● TASK TO CARRY OUT: Return the records verbatim.

● DATA EXCERPTS:
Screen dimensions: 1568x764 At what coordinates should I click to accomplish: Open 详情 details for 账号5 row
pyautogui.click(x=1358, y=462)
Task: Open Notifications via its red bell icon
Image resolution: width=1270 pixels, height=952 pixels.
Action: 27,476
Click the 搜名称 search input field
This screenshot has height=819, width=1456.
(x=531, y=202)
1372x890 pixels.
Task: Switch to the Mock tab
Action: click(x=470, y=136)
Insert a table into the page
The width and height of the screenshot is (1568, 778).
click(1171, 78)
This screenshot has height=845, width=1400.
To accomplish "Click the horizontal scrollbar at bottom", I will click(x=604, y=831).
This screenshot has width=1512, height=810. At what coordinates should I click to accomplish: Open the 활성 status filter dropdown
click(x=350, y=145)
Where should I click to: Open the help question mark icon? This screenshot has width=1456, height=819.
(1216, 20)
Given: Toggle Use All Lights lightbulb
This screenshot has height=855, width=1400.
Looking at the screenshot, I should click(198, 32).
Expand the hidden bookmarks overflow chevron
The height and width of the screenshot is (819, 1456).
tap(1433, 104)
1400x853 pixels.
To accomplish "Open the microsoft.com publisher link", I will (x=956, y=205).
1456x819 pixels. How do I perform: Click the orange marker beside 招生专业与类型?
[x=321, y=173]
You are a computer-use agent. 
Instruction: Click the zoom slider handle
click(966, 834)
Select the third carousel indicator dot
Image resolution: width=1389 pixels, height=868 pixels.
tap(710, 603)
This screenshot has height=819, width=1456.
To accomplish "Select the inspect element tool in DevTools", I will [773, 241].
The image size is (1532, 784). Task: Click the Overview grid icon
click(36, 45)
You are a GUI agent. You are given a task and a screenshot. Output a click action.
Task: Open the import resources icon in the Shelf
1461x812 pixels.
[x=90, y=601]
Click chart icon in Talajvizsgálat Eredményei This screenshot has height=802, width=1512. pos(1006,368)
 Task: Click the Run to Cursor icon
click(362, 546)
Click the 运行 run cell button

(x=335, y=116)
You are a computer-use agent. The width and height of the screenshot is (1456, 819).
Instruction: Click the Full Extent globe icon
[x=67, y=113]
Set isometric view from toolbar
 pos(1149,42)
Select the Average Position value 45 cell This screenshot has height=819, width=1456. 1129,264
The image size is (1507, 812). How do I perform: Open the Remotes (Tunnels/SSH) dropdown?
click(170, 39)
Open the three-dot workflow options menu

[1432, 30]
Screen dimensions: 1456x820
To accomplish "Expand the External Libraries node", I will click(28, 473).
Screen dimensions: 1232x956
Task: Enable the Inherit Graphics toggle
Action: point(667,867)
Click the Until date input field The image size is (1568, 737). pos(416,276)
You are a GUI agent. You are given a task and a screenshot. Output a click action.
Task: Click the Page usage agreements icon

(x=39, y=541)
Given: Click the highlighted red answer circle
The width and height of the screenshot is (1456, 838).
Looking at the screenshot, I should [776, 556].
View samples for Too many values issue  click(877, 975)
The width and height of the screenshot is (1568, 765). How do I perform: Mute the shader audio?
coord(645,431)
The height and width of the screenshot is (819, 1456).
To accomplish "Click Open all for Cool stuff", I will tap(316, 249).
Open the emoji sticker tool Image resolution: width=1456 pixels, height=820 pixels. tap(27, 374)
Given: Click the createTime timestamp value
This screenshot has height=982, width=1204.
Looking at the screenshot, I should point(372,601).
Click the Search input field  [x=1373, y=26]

● SOLUTION:
Screen dimensions: 1568x764 At what coordinates should I click to accomplish: Open 详情 details for 账号5 row
pyautogui.click(x=1358, y=462)
Task: Open Notifications via its red bell icon
Image resolution: width=1270 pixels, height=952 pixels.
Action: 27,476
Click the 搜名称 search input field
This screenshot has height=819, width=1456.
(x=531, y=202)
1372x890 pixels.
Task: Switch to the Mock tab
Action: click(x=470, y=136)
Insert a table into the page
The width and height of the screenshot is (1568, 778).
click(1171, 78)
This screenshot has height=845, width=1400.
To accomplish "Click the horizontal scrollbar at bottom", I will click(x=604, y=831).
This screenshot has width=1512, height=810. At what coordinates should I click to accomplish: Open the 활성 status filter dropdown
click(x=350, y=145)
Where should I click to: Open the help question mark icon? This screenshot has width=1456, height=819.
(1216, 20)
Given: Toggle Use All Lights lightbulb
This screenshot has height=855, width=1400.
Looking at the screenshot, I should click(198, 32).
Expand the hidden bookmarks overflow chevron
The height and width of the screenshot is (819, 1456).
tap(1433, 104)
1400x853 pixels.
To accomplish "Open the microsoft.com publisher link", I will (x=956, y=205).
1456x819 pixels. How do I perform: Click the orange marker beside 招生专业与类型?
[x=321, y=173]
You are a computer-use agent. 
Instruction: Click the zoom slider handle
click(966, 834)
Select the third carousel indicator dot
Image resolution: width=1389 pixels, height=868 pixels.
tap(710, 603)
This screenshot has height=819, width=1456.
To accomplish "Select the inspect element tool in DevTools", I will [773, 241].
The image size is (1532, 784). Task: Click the Overview grid icon
click(36, 45)
You are a GUI agent. You are given a task and a screenshot. Output a click action.
Task: Open the import resources icon in the Shelf
1461x812 pixels.
[x=90, y=601]
Click chart icon in Talajvizsgálat Eredményei This screenshot has height=802, width=1512. pos(1006,368)
 Task: Click the Run to Cursor icon
click(362, 546)
Click the 运行 run cell button

(x=335, y=116)
You are a computer-use agent. The width and height of the screenshot is (1456, 819).
Instruction: Click the Full Extent globe icon
[x=67, y=113]
Set isometric view from toolbar
 pos(1149,42)
Select the Average Position value 45 cell This screenshot has height=819, width=1456. 1129,264
The image size is (1507, 812). How do I perform: Open the Remotes (Tunnels/SSH) dropdown?
click(170, 39)
Open the three-dot workflow options menu

[1432, 30]
Screen dimensions: 1456x820
To accomplish "Expand the External Libraries node", I will click(28, 473).
Screen dimensions: 1232x956
Task: Enable the Inherit Graphics toggle
Action: point(667,867)
Click the Until date input field The image size is (1568, 737). pos(416,276)
You are a GUI agent. You are given a task and a screenshot. Output a click action.
Task: Click the Page usage agreements icon

(x=39, y=541)
Given: Click the highlighted red answer circle
The width and height of the screenshot is (1456, 838).
Looking at the screenshot, I should [776, 556].
View samples for Too many values issue  click(877, 975)
The width and height of the screenshot is (1568, 765). How do I perform: Mute the shader audio?
coord(645,431)
The height and width of the screenshot is (819, 1456).
To accomplish "Click Open all for Cool stuff", I will tap(316, 249).
Open the emoji sticker tool Image resolution: width=1456 pixels, height=820 pixels. tap(27, 374)
Given: Click the createTime timestamp value
This screenshot has height=982, width=1204.
Looking at the screenshot, I should point(372,601).
Click the Search input field  [x=1373, y=26]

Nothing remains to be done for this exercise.